• [Given problem] Reproduce each line of the following data without any changes.

[Extracted data]
# # # # # # #
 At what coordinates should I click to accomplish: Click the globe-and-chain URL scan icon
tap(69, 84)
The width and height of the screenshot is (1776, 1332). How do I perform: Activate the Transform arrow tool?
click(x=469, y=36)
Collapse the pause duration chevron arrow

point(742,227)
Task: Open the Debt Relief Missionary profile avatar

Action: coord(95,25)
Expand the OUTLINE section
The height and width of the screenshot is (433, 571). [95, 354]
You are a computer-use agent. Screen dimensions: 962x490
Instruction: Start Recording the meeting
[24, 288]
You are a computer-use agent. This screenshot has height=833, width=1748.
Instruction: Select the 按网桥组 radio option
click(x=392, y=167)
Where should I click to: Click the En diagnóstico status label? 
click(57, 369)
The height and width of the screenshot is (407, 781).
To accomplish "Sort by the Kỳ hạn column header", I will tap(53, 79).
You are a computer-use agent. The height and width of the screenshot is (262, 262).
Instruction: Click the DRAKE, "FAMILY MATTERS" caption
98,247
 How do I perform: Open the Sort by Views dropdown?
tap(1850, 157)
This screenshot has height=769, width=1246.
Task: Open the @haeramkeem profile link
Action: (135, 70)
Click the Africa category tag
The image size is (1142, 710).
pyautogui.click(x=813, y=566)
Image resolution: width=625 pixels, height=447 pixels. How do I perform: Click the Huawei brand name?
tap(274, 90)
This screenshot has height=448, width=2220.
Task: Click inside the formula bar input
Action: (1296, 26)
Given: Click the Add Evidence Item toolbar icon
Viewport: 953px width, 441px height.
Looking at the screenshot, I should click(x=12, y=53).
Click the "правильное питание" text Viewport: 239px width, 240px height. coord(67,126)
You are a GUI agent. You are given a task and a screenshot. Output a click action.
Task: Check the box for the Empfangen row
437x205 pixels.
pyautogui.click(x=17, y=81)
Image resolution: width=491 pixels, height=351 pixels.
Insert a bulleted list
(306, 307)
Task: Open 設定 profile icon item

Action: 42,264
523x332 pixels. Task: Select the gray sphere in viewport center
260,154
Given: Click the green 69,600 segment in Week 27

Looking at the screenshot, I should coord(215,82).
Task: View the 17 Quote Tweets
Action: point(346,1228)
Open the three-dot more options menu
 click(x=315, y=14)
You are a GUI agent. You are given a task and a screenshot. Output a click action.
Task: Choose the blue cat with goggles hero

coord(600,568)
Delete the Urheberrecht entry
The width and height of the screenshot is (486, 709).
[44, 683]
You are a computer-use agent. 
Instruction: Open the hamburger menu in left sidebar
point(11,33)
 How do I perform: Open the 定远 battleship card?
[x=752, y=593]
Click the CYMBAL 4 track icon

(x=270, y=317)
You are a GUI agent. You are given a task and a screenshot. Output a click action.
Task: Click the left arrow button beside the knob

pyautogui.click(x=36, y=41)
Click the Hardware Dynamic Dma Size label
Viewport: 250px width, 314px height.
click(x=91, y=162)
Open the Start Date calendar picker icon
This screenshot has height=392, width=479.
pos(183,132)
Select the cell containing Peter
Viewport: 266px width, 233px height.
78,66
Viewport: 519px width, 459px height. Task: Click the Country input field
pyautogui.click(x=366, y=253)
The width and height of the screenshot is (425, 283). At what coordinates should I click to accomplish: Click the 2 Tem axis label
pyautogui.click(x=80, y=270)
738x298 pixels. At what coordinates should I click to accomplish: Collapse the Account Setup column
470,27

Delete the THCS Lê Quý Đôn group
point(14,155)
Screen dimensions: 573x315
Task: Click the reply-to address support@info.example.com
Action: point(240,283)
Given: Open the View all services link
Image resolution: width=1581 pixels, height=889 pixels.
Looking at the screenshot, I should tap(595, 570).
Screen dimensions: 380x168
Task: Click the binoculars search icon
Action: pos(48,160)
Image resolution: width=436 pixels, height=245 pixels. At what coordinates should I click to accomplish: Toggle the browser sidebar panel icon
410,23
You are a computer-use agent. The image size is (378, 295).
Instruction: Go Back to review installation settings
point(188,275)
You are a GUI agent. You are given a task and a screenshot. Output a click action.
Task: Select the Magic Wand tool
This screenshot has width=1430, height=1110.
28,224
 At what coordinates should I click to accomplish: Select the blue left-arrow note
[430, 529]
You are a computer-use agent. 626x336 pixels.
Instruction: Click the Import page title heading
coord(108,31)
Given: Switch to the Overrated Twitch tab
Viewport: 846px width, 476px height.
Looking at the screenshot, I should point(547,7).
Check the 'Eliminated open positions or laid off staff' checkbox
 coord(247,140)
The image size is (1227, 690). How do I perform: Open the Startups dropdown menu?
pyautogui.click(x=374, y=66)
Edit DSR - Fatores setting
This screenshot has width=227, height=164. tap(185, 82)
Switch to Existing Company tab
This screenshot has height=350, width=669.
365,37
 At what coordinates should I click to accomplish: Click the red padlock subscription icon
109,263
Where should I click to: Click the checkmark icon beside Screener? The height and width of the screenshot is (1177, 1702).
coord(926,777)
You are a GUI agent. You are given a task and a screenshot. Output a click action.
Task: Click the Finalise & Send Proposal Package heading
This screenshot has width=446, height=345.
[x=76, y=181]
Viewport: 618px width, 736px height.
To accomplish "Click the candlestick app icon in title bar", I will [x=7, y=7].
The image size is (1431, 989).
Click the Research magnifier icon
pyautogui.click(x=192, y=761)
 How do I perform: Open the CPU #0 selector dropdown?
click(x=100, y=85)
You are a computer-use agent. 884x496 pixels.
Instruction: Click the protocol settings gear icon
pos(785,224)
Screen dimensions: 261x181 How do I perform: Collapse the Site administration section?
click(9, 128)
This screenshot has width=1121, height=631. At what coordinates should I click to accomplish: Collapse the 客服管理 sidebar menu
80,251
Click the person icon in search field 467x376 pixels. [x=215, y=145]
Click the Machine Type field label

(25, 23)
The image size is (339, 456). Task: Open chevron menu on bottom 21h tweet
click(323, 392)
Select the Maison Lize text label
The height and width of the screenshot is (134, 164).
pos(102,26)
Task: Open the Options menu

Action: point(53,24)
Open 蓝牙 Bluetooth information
# # # # # # #
• [Solution for this problem]
 At what coordinates should I click to accomplish: Click the globe-and-chain URL scan icon
tap(69, 84)
The width and height of the screenshot is (1776, 1332). How do I perform: Activate the Transform arrow tool?
click(x=469, y=36)
Collapse the pause duration chevron arrow

point(742,227)
Task: Open the Debt Relief Missionary profile avatar

Action: coord(95,25)
Expand the OUTLINE section
The height and width of the screenshot is (433, 571). [95, 354]
You are a computer-use agent. Screen dimensions: 962x490
Instruction: Start Recording the meeting
[24, 288]
You are a computer-use agent. This screenshot has height=833, width=1748.
Instruction: Select the 按网桥组 radio option
click(x=392, y=167)
Where should I click to: Click the En diagnóstico status label? 
click(57, 369)
The height and width of the screenshot is (407, 781).
To accomplish "Sort by the Kỳ hạn column header", I will tap(53, 79).
You are a computer-use agent. The height and width of the screenshot is (262, 262).
Instruction: Click the DRAKE, "FAMILY MATTERS" caption
98,247
 How do I perform: Open the Sort by Views dropdown?
tap(1850, 157)
This screenshot has height=769, width=1246.
Task: Open the @haeramkeem profile link
Action: (135, 70)
Click the Africa category tag
The image size is (1142, 710).
pyautogui.click(x=813, y=566)
Image resolution: width=625 pixels, height=447 pixels. How do I perform: Click the Huawei brand name?
tap(274, 90)
This screenshot has height=448, width=2220.
Task: Click inside the formula bar input
Action: (1296, 26)
Given: Click the Add Evidence Item toolbar icon
Viewport: 953px width, 441px height.
Looking at the screenshot, I should click(x=12, y=53).
Click the "правильное питание" text Viewport: 239px width, 240px height. coord(67,126)
You are a GUI agent. You are given a task and a screenshot. Output a click action.
Task: Check the box for the Empfangen row
437x205 pixels.
pyautogui.click(x=17, y=81)
Image resolution: width=491 pixels, height=351 pixels.
Insert a bulleted list
(306, 307)
Task: Open 設定 profile icon item

Action: 42,264
523x332 pixels. Task: Select the gray sphere in viewport center
260,154
Given: Click the green 69,600 segment in Week 27

Looking at the screenshot, I should coord(215,82).
Task: View the 17 Quote Tweets
Action: point(346,1228)
Open the three-dot more options menu
 click(x=315, y=14)
You are a GUI agent. You are given a task and a screenshot. Output a click action.
Task: Choose the blue cat with goggles hero

coord(600,568)
Delete the Urheberrecht entry
The width and height of the screenshot is (486, 709).
[44, 683]
You are a computer-use agent. 
Instruction: Open the hamburger menu in left sidebar
point(11,33)
 How do I perform: Open the 定远 battleship card?
[x=752, y=593]
Click the CYMBAL 4 track icon

(x=270, y=317)
You are a GUI agent. You are given a task and a screenshot. Output a click action.
Task: Click the left arrow button beside the knob

pyautogui.click(x=36, y=41)
Click the Hardware Dynamic Dma Size label
Viewport: 250px width, 314px height.
click(x=91, y=162)
Open the Start Date calendar picker icon
This screenshot has height=392, width=479.
pos(183,132)
Select the cell containing Peter
Viewport: 266px width, 233px height.
78,66
Viewport: 519px width, 459px height. Task: Click the Country input field
pyautogui.click(x=366, y=253)
The width and height of the screenshot is (425, 283). At what coordinates should I click to accomplish: Click the 2 Tem axis label
pyautogui.click(x=80, y=270)
738x298 pixels. At what coordinates should I click to accomplish: Collapse the Account Setup column
470,27

Delete the THCS Lê Quý Đôn group
point(14,155)
Screen dimensions: 573x315
Task: Click the reply-to address support@info.example.com
Action: point(240,283)
Given: Open the View all services link
Image resolution: width=1581 pixels, height=889 pixels.
Looking at the screenshot, I should tap(595, 570).
Screen dimensions: 380x168
Task: Click the binoculars search icon
Action: pos(48,160)
Image resolution: width=436 pixels, height=245 pixels. At what coordinates should I click to accomplish: Toggle the browser sidebar panel icon
410,23
You are a computer-use agent. The image size is (378, 295).
Instruction: Go Back to review installation settings
point(188,275)
You are a GUI agent. You are given a task and a screenshot. Output a click action.
Task: Select the Magic Wand tool
This screenshot has width=1430, height=1110.
28,224
 At what coordinates should I click to accomplish: Select the blue left-arrow note
[430, 529]
You are a computer-use agent. 626x336 pixels.
Instruction: Click the Import page title heading
coord(108,31)
Given: Switch to the Overrated Twitch tab
Viewport: 846px width, 476px height.
Looking at the screenshot, I should point(547,7).
Check the 'Eliminated open positions or laid off staff' checkbox
 coord(247,140)
The image size is (1227, 690). How do I perform: Open the Startups dropdown menu?
pyautogui.click(x=374, y=66)
Edit DSR - Fatores setting
This screenshot has width=227, height=164. tap(185, 82)
Switch to Existing Company tab
This screenshot has height=350, width=669.
365,37
 At what coordinates should I click to accomplish: Click the red padlock subscription icon
109,263
Where should I click to: Click the checkmark icon beside Screener? The height and width of the screenshot is (1177, 1702).
coord(926,777)
You are a GUI agent. You are given a task and a screenshot. Output a click action.
Task: Click the Finalise & Send Proposal Package heading
This screenshot has width=446, height=345.
[x=76, y=181]
Viewport: 618px width, 736px height.
To accomplish "Click the candlestick app icon in title bar", I will [x=7, y=7].
The image size is (1431, 989).
Click the Research magnifier icon
pyautogui.click(x=192, y=761)
 How do I perform: Open the CPU #0 selector dropdown?
click(x=100, y=85)
You are a computer-use agent. 884x496 pixels.
Instruction: Click the protocol settings gear icon
pos(785,224)
Screen dimensions: 261x181 How do I perform: Collapse the Site administration section?
click(9, 128)
This screenshot has width=1121, height=631. At what coordinates should I click to accomplish: Collapse the 客服管理 sidebar menu
80,251
Click the person icon in search field 467x376 pixels. [x=215, y=145]
Click the Machine Type field label

(25, 23)
The image size is (339, 456). Task: Open chevron menu on bottom 21h tweet
click(323, 392)
Select the Maison Lize text label
The height and width of the screenshot is (134, 164).
pos(102,26)
Task: Open the Options menu

Action: point(53,24)
Open 蓝牙 Bluetooth information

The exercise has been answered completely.